Philipp Broch, 1812-1864, Notable Jewish Violinist and Composer
Digital Media Librarian at Florida International University.
Growing up in a world marked by the far-reaching anti-Semitic acts of European governments over the past millennium, I delve into the historical backdrop of Jewish emancipation. The article unfolds the known expulsions of Jews from England, Hungary, Spain, and Portugal, juxtaposed with the gradual liberation of civil rights for Jews in Bohemia. The narrative emphasizes the role of societal shifts, particularly after the Reformation and Enlightenment, in diminishing the Roman Church’s control and fostering a more inclusive atmosphere. Prague and Prossnitz emerge as centers where the impact of emancipation on classical music, notably through the success of Jewish-Moravian violinist Heinrich Wilhelm Ernst, becomes evident.
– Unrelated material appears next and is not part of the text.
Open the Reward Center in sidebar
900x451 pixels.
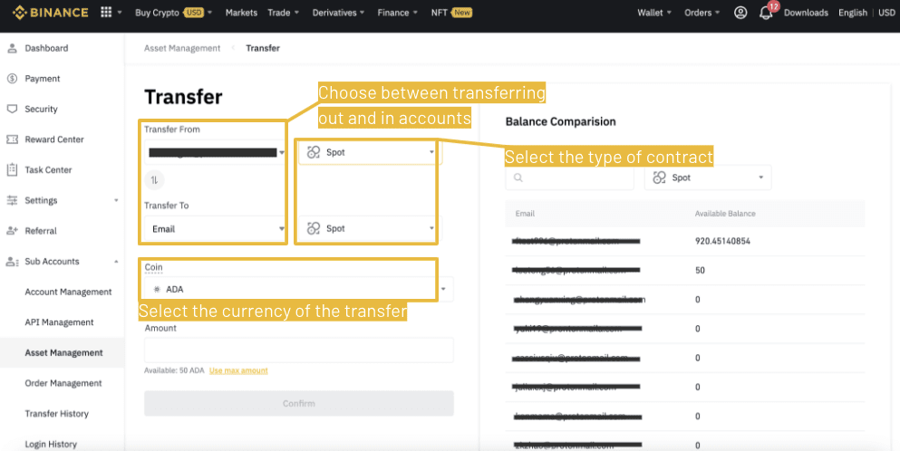53,139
In exploring the life of Philipp Broch, a 19th-century Jewish violinist born in Brno, my journey begins with his early training in Prossnitz and Vienna. I unearth historical records, concert reviews, and personal chronicles to piece together Broch’s trajectory. The narrative unfolds his impressive skills by age fourteen and highlights his collaborations with fellow Jewish musicians like Bernhard Schreiber. Broch’s contributions to the cultural landscape of Vienna’s Conservatory and his disappearance from press records between 1829 and 1837 become integral components, leading to his reappearance and recognition in publications with international coverage of Jewish life and culture.
The results reveal Broch’s return to Moravia, his pivotal appointment as a professor of Violin in Lviv in 1839, and the subsequent stability and success that allowed him to publish musical compositions. His artistic legacy is marked by the publication of Variations, Op. 3, and Trois études, Op. 4, in 1845 and 1850, respectively. Musical tours to Chernivtsi and Brody in 1844 and 1845 underscore Broch’s growing influence in major Jewish cultural centers. The article concludes with Broch’s final position as the Orchestra Director at the Theater an der Wien in 1853, highlighting his enduring impact on the musical landscape.
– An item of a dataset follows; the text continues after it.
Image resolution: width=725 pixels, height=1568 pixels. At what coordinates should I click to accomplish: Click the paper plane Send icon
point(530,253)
As I reflect on Philipp Broch’s extraordinary life, I recognize his role in the transformative impact of societal changes on the position of Jews in classical music. Broch’s journey becomes a microcosm of the broader narrative of Jewish emancipation, breaking down barriers in the musical sphere as European societies moved away from religious and social prejudice. His story not only showcases the power of education and opportunity but also symbolizes the growing acceptance of Jews in prominent musical positions. In celebrating Philipp Broch, I acknowledge his enduring legacy that extends beyond musical compositions, leaving an indelible mark on the evolving landscape of 19th-century European classical music.